This again gives us something that needs to be macro-expanded. The pre-expanded argument in this case are
(7) recur3 /* For arg 1 */
(8) 1 /* For arg 2 */
Substituting these into the definition of recur2 gives
(9) recur4(recur3(1), recur4(recur3(1), ,),) |recur3| * **
* 'recur1' currently disabled. When the preceding token is consumed, we can re-enable this macro.
** 'recur2' currently disabled. When the preceding token is consumed, we can re-enable this macro.
I'll talk more about the above disablings later. Searching for macros to expand in the result requires that we expand
(10) recur4(recur3(1), recur4(recur3(1), ,),)
Therefore, we must argument pre-expand
(11) recur3(1), recur4(recur3(1), ,),
Starting with the first argument in (11), the result will be
(12) [ 1 ]
The second argument in (11) requires the evaluation of
(13) recur4(recur3(1), ,)
Performing pre-argument expansion of the first argument of (13) gives
(14) [ 1 ]
Therefore, the pre-expanded arguments to the function macro call in (13) are
(14) [ 1 ] /* First arg to (13) */
(15) /* Second arg to (13) */
(16) /* Third arg to (13) */
Using the definition of 'recur4' we can evaluate (13):
(17) [ 1 ]- -
We can now state the entire pre-expanded argument list from (11) using (12) and (17):
(18) [ 1 ],[ 1 ]- -,
Therefore, the pre-expanded arguments for the function macro invocation in (10) are as follows:
(19) [ 1 ] /* First arg */
(20) [ 1 ]- - /* Second arg */
(21) /* Third arg */
Substituting (19), (20) and (21) into the definition of 'recur4' gives:
(22) [ 1 ]-[ 1 ]- - -
which is the result of (10). Substituting (10) into (9) gives:
(23) [ 1 ]-[ 1 ]- - - |recur3|
(23) is also the fully macro-expanded version of (6), which can be substituted into (2):
(24) recur2, [ 1 ]-[ 1 ]- - - |recur3|
We're halfway there now that we've fully performed the argument pre-scan of (1) and we're working with the equivalent of:
(25) recur1(recur2, [ 1 ]-[ 1 ]- - - |recur3|)

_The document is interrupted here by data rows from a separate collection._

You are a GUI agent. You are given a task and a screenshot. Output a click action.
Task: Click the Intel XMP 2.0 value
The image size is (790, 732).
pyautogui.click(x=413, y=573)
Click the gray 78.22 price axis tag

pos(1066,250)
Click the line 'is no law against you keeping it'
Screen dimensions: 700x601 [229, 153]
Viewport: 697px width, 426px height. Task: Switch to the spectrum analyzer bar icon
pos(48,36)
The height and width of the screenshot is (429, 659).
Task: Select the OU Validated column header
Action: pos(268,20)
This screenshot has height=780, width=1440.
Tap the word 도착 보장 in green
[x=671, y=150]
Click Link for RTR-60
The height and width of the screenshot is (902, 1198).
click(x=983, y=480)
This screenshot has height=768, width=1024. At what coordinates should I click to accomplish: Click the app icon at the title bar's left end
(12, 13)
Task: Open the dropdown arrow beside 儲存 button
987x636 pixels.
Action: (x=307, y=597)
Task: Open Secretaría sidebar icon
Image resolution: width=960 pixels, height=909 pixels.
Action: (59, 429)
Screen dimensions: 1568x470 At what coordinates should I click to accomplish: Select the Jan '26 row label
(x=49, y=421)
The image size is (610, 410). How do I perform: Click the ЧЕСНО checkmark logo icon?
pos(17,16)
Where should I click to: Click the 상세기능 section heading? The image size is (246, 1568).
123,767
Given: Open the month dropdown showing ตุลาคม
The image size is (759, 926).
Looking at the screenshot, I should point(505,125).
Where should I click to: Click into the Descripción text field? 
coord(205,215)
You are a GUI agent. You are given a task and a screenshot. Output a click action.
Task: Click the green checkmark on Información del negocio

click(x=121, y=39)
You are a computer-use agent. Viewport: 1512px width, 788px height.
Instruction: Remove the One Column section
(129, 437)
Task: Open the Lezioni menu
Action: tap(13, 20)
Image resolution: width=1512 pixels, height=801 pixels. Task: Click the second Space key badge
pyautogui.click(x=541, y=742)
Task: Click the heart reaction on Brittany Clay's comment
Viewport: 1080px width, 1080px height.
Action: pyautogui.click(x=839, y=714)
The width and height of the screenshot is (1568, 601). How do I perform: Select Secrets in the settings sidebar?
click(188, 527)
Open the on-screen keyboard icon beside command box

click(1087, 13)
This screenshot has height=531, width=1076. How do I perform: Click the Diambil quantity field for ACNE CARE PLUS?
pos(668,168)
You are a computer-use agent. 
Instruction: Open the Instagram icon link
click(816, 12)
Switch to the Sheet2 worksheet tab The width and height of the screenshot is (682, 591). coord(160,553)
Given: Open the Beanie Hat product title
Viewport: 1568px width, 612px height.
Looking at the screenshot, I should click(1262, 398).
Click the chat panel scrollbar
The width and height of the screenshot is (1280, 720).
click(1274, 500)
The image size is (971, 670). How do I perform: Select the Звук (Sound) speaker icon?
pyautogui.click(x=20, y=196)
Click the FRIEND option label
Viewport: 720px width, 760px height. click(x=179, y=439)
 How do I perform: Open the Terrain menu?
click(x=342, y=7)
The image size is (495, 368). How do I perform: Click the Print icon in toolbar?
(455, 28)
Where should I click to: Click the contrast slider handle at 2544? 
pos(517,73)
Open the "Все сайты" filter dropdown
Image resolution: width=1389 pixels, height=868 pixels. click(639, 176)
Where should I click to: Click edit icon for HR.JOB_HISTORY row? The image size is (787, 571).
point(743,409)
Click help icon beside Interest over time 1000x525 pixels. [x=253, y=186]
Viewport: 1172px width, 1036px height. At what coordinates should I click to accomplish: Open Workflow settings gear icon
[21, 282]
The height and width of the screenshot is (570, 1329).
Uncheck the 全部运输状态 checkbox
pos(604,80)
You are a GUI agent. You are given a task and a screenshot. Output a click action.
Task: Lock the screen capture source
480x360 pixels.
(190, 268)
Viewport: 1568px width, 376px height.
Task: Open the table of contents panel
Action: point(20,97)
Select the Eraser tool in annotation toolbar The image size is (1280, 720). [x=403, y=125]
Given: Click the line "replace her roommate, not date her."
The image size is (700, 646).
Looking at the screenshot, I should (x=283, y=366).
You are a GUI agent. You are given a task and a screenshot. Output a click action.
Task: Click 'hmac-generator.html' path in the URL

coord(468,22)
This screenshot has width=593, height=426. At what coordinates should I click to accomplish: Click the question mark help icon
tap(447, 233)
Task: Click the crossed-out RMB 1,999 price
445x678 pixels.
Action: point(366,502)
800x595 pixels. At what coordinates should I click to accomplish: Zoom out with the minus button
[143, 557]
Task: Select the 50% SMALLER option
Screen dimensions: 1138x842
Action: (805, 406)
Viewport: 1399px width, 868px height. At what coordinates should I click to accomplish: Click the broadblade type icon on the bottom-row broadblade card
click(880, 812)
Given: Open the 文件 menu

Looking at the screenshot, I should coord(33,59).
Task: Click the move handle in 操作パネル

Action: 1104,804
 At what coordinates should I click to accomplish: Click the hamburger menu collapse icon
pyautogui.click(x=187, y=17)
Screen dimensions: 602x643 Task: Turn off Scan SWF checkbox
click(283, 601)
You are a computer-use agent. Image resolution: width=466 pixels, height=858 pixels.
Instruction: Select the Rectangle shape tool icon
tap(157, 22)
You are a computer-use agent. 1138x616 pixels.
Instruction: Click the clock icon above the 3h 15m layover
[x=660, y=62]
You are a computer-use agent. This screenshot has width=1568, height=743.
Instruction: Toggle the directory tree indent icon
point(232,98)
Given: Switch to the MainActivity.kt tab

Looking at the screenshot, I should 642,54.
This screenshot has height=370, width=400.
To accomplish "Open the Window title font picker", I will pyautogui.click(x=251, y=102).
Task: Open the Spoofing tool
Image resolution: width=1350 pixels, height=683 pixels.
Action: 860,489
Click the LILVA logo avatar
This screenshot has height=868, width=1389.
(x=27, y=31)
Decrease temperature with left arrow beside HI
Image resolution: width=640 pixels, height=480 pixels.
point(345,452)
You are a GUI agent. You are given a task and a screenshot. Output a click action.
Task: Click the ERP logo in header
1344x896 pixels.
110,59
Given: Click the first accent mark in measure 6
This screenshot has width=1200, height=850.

Using the definition of 'recur1' we end up with:
(26) recur2(recur3, [ 1 ]-[ 1 ]- - - |recur3|)
Using the definition of 'recur2' we end up with:
(27) recur4(recur3([ 1 ]-[ 1 ]- - - |recur3|), recur4(recur3([ 1 ]-[ 1 ]- - - |recur3|), ,),) |recur3|
Now we re-scan the replacement for macros we can evaluate, and we find only this one:
(28) recur4(recur3([ 1 ]-[ 1 ]- - - |recur3|), recur4(recur3([ 1 ]-[ 1 ]- - - |recur3|), ,),)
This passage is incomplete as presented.